**TASK INPUT:**
───

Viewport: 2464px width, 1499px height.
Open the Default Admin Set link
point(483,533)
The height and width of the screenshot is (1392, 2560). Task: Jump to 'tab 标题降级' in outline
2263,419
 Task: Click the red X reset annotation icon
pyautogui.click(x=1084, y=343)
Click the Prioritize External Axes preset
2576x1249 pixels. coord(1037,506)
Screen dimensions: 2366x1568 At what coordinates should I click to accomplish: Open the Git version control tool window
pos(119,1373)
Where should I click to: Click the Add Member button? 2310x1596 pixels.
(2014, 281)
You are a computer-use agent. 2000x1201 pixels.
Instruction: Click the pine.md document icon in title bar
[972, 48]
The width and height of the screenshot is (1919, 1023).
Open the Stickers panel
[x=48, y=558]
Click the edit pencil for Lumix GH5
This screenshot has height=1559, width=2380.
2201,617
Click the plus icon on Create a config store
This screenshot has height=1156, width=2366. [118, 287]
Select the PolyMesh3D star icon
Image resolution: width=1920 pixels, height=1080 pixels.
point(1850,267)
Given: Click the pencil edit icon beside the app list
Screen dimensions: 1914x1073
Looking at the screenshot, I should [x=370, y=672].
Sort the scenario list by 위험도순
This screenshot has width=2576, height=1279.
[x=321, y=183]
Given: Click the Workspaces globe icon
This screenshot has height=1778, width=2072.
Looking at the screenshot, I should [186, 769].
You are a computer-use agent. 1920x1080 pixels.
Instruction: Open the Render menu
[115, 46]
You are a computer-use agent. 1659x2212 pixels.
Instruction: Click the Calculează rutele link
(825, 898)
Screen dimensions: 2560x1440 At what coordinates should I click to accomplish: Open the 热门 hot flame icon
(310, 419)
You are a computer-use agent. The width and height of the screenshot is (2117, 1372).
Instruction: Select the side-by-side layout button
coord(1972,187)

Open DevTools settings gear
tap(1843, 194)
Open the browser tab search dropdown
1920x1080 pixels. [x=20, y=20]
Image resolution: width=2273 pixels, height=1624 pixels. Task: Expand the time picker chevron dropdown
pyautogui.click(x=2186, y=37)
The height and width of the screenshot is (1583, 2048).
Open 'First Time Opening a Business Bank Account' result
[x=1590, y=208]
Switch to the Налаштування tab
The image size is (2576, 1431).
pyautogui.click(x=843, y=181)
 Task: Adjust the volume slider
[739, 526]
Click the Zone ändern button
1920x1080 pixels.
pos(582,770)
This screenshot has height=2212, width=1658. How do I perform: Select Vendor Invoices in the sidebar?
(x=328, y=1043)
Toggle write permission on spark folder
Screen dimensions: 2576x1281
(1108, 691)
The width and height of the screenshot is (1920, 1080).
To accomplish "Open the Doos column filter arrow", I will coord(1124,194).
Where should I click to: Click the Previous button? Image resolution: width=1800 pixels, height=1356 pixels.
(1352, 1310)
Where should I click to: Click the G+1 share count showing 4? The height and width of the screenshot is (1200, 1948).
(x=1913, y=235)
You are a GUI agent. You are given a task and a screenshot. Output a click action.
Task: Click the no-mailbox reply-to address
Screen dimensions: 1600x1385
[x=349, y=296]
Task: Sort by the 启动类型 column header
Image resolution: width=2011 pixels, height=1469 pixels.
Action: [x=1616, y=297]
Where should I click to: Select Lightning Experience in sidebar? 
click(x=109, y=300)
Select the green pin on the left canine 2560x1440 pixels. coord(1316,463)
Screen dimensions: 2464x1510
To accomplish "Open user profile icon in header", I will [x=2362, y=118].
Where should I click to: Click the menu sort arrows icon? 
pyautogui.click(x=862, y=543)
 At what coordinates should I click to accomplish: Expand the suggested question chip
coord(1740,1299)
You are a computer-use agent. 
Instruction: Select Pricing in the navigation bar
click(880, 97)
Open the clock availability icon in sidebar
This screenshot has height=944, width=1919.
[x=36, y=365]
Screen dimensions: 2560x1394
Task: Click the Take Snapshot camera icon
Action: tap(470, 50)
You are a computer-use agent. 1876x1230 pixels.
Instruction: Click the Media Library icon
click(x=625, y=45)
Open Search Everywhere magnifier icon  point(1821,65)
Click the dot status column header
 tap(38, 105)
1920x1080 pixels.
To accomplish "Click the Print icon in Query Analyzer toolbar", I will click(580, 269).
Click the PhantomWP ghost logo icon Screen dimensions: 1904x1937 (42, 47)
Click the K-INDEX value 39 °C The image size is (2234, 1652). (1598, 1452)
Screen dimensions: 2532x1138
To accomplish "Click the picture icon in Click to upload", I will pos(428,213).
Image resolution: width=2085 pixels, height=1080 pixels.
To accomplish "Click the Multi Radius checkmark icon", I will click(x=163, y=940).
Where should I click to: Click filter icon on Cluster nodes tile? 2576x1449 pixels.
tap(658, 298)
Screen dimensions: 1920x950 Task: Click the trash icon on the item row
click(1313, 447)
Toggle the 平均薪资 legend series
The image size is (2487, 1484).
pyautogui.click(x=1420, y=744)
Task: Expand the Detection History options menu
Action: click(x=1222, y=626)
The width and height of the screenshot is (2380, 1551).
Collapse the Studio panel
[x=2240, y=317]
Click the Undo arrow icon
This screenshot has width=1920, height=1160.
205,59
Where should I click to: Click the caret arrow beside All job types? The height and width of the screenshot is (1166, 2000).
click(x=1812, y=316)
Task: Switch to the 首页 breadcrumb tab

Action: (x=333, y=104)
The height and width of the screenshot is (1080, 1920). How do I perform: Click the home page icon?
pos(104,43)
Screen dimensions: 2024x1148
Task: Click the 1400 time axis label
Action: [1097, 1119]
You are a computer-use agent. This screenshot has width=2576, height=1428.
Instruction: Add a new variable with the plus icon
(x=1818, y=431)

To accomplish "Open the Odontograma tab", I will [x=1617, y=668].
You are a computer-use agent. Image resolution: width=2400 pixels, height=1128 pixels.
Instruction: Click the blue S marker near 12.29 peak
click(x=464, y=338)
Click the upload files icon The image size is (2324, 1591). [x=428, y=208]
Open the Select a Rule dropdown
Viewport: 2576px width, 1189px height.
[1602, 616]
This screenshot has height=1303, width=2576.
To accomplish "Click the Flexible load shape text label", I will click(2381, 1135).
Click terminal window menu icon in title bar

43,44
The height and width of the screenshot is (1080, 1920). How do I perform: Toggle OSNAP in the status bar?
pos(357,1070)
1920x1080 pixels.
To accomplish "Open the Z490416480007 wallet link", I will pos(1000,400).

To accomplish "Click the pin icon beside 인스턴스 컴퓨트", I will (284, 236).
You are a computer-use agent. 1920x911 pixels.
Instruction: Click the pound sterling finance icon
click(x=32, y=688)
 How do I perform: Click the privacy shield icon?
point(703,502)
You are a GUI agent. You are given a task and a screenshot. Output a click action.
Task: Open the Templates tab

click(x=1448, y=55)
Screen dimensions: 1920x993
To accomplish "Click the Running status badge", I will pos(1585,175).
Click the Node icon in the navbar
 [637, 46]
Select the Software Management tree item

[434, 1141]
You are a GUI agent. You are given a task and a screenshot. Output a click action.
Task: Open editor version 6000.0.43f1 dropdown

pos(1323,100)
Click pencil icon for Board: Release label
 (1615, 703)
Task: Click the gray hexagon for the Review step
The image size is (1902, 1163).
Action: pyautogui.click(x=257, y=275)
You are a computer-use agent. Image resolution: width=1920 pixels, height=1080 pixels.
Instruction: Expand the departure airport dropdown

───

**TASK:**
Return word for word the lines above from the line with "At what coordinates should I click to accomplish: Expand" to the line with "Open the clock availability icon in sidebar", including both and leaving out all others.

**EXERCISE OUTPUT:**
 At what coordinates should I click to accomplish: Expand the suggested question chip
coord(1740,1299)
You are a computer-use agent. 
Instruction: Select Pricing in the navigation bar
click(880, 97)
Open the clock availability icon in sidebar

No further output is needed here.